The Computer Industry is stuck in the 1950s
The Computer Industry is stuck in the 1950s
As the computer industry exploded, and as billionaires have sprung up and as computers have changed the face of the planet, where is a new invention? I keep a copy of an Addison Wiley book called Electronic Digital Systems from my days at the University of Utah. That old, blue, dusty hardcover from the 1950s, by R. K. Richards, contains the summation of all the Earth’s computer technology. Nothing fundamental in computer science has changed since then…Nothing.
Computers are smaller, faster, cheaper, and networked. Our computer languages are improving, but the underlying technology is identical to that first produced in the 1940’s and 1950’s by true inventors. Artificial intelligence was just a pipe dream then, and they knew it. With the current state of computer technology, it is amusing when someone announces his or her new AI advancements.
These dead-end solutions, like the internal combustion engine, are nothing but a crutch for humanity to lean on, holding it back like a ball and chain around the neck. Many investors are wise enough and experienced enough to know this is true — having spent a small fortune on artificial intelligence start-up flops.
Thinking out of the box has become a problem. Where are the new true inventors? Perhaps they are homeless somewhere because nobody would listen to their ideas. Where are those 50s like inventors that dare to know?
Richard Feynman held the view that there were two kinds of physicists, the Greeks, and the Babylonians. We have become the Greeks. I’m looking for the Babylonians.

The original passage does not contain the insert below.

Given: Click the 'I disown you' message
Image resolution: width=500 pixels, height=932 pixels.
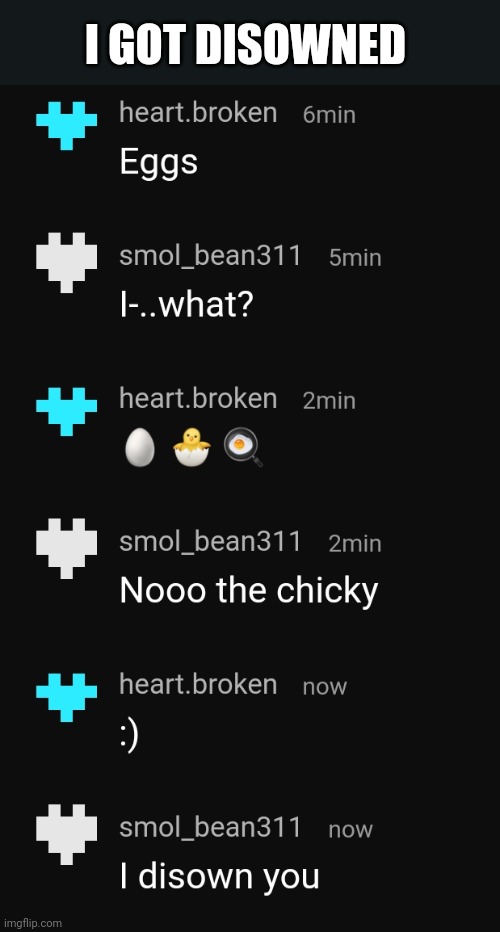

Feynman is the guy that dunked a piece of the rocket booster’s O-ring into a cup of ice water right in front of the committee at the Challenger hearings. He could not get a straight answer to how the O-ring material reacted at lower temperatures. So he taught them with experiment.
The Greeks are the famous physicists. An example is Euclid, one of the inventors of mathematics. The Greeks were the ones who invented the concept of theorems and proofs. They were more concerned about systems of axioms and assumptions. That is us today, we have become the Greeks.
The Babylonians, on the other hand, were interested in methods that ultimately worked and described the real world. In other words, the Greeks felt there needed to be a formula for everything and the Babylonians just focused on the problem at hand.
We have great mathematicians and computer scientists, so why bother with the Babylonian approach? Well, let’s let the Greeks follow up and try to package our solutions into some excellent logical system. However, real change comes from the dreamers, the Babylonians. The Babylonian approach is one of imagination, instinct, and intuition. They don’t care if they break the rules as long as it works.
When Feynman dropped that piece of O-ring into the ice water, he was telling the commission something acutely important. He didn’t care about the mathematics used by the engineers; he wanted to know why someone had not merely tested the material properly. Moreover, if they had, where were the results? Feynman was a Babylonian.
We don’t have a thousand years, or a hundred years or even decades. We must pursue a new approach to Artificial Intelligence now. Besides, how can we fail? If Feynman was right and there’s an infinite number of solutions to any problem, then we just need to find one.
Machine learning is looking like a Babylonian approach. We have experimenters. And quantum computing with entanglement and superposition, well that’s the stuff dreamers can work with. Perhaps this is where that one breakthrough might be, a pure new invention.